He won’t use a ladder – lassoing the chimney to climb up will be fine.

Sometimes the things that people do to repair their houses beggars belief. Those of you whop have followed the epic refurbishment of our new house will not have failed to notice that we discovered a lot of – how shall we say – bodge it and scarper repairs and ‘improvements’. The scariest up until now as the three pin mains double socket above the bath in the bathroom. You know, for when you really want to sit in six inches of water and make toast. Other gems included bare (live) wires in the wall where a socket plate had been removed. Home brew electrics out to the shed that were made of several lengths of offcuts of cables just twisted together and roof leaks at the front that had been repaired by just painting over the splits in the roofing felt with black household paint.

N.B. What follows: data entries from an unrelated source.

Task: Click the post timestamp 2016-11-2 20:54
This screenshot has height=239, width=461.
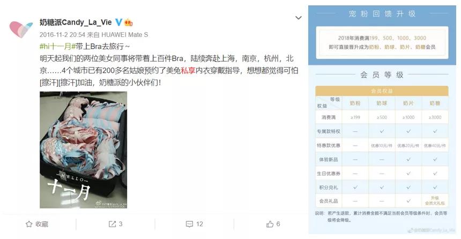Action: coord(62,35)
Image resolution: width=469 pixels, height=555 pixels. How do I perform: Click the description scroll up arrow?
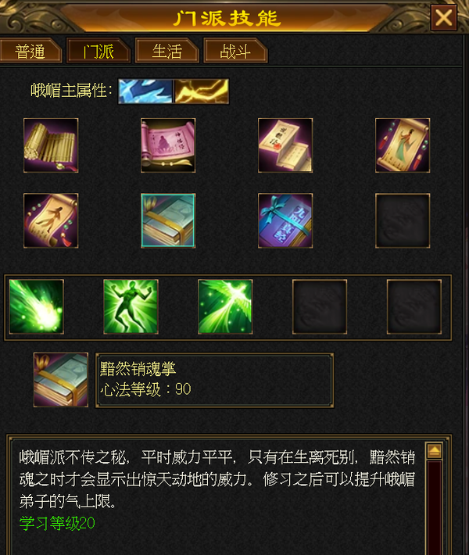pos(435,451)
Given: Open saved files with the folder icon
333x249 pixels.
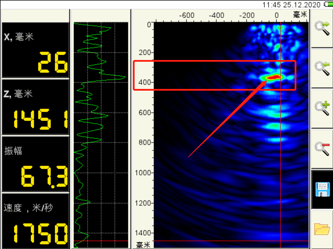Looking at the screenshot, I should tap(322, 229).
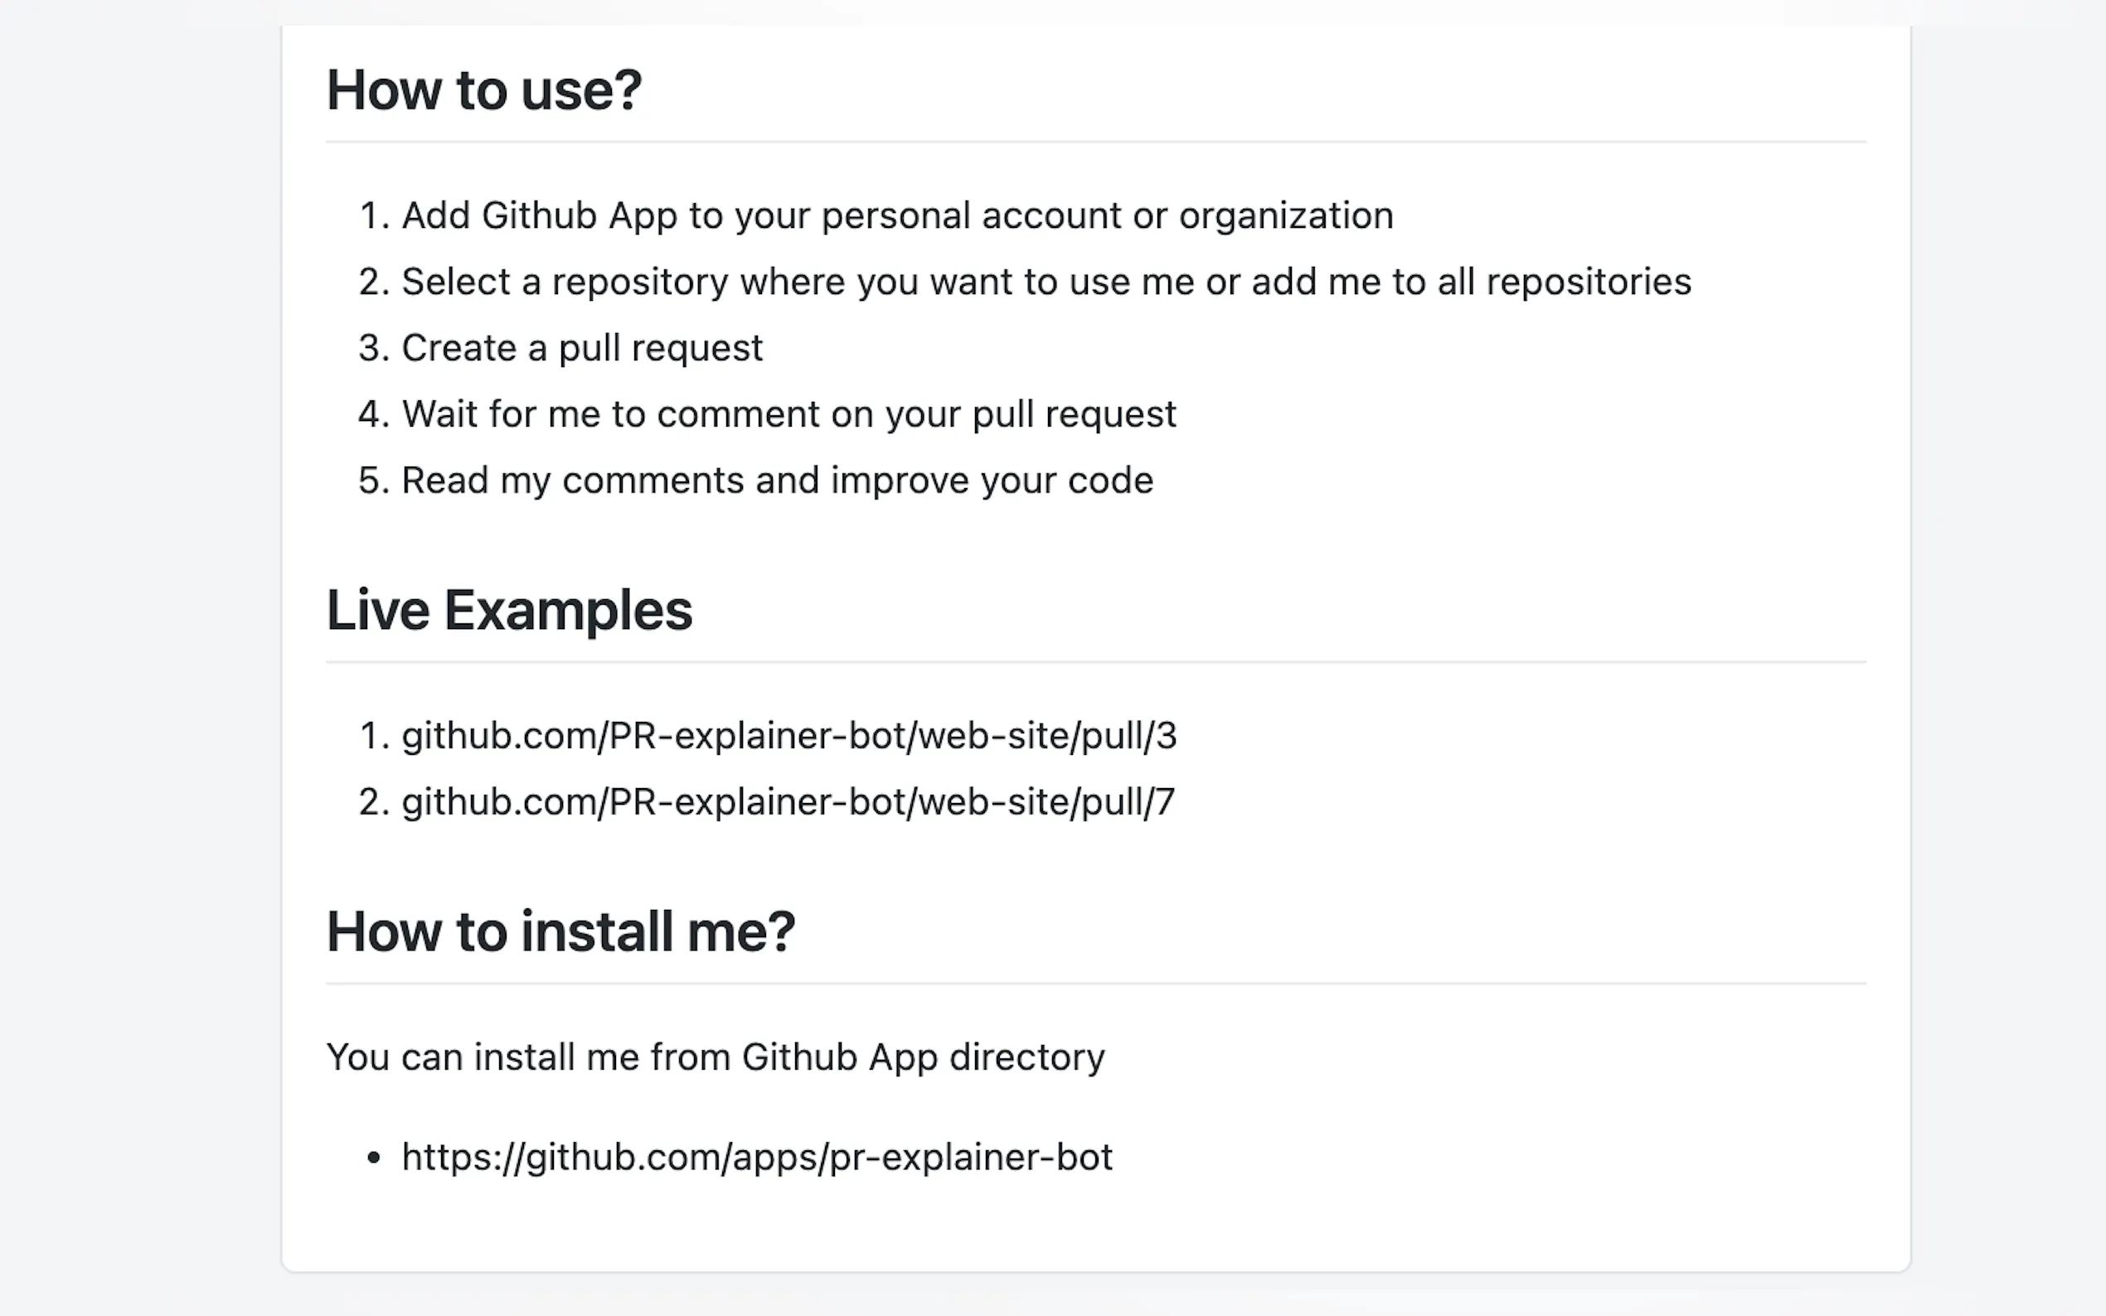
Task: Click number "2." in Live Examples list
Action: (x=373, y=802)
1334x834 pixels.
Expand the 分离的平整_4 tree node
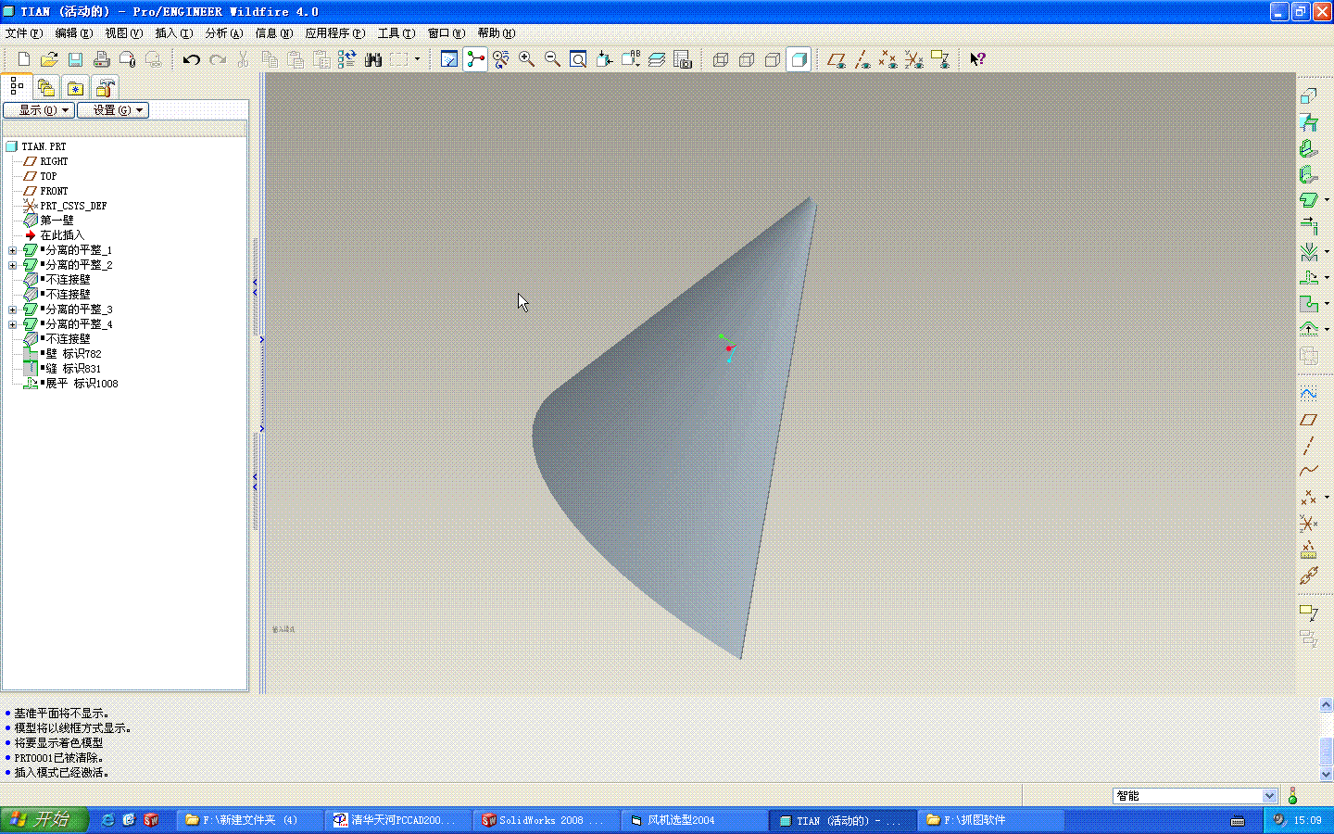tap(12, 324)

The previous owners of this house seem to have been very much of the school of “if we can’t see it, it isn’t happening. La! La! La! I can’t hear you!”. The carport was condemned when we found serious wet rot that was threatening structural failure of the main cross beam that had been hidden by panelling around the beam with thin plywood, wood filler and a lick of paint to hide the join. Under the bath the outflow was leaking due to – as it turned out – the wrong sized washers being used in the pipe fittings. Their response to the leak and the damage caused to the ceiling beneath? Cut out the square of ruined plasterboard and insert a new scrap piece and paint it. Out of sight and out of mind. Of course, the leak was still there, and eventually came right back through the ceiling.

The utility room has become the latest area to receive a full revamp. The roof had suffered from cowboy repairs, and the whole building was not exactly built to a good standard with signs of wet rot. When the builders arrived and got to work they found a few new horrors buried away. The most bizarre was finding that the walls only went to waist height. Above this level, hidden behind hardboard cladding on the inside and some cheap pine clapboard on the outside, there was nothing. The roof was held up by a couple of pieces of two by two and an old window frame (still with glass in but buried behind the home brew ‘improvements’.). We’ve had a real wall built up, with an inside wall added and insulation in between. The lack of insulation in the old utility room was shocking – more so because the combi boiler is in there. Back when we were having temperatures of -16C, the boiler might as well have been outside for what good a thin layer of hardboard could do to insulate it from the freeze.

That wasn’t the biggest horror though. Neither was finding that the roof had been patched with old newspapers dated July 1995 so that we know when the cowboys were here. No. The biggest horror was that the electrics had no fuse. Oh, they had a place for a fuse to go, but instead of a fuse the idiots who lived here before had taken the view that a rolled up wedge of tin foil was far better. Basically, there was no fuse to blow. If you had the misfortune to touch one of the bodged bare wires, you were live until the national grid got bored of giving.

The shocking standards of the electrics in this house (all now put right by visits from properly qualified electricians) just shows that it is about time that houses had to be both gas and electricity certified as safe at the point of sale. Forget all this vacuous energy certificate nonsense – let’s have a far more useful system that actually stops dangerous homebrew electrical work being passed on to the unknowing who could end up being killed or seriously injured through the previous owner’s criminal incompetence.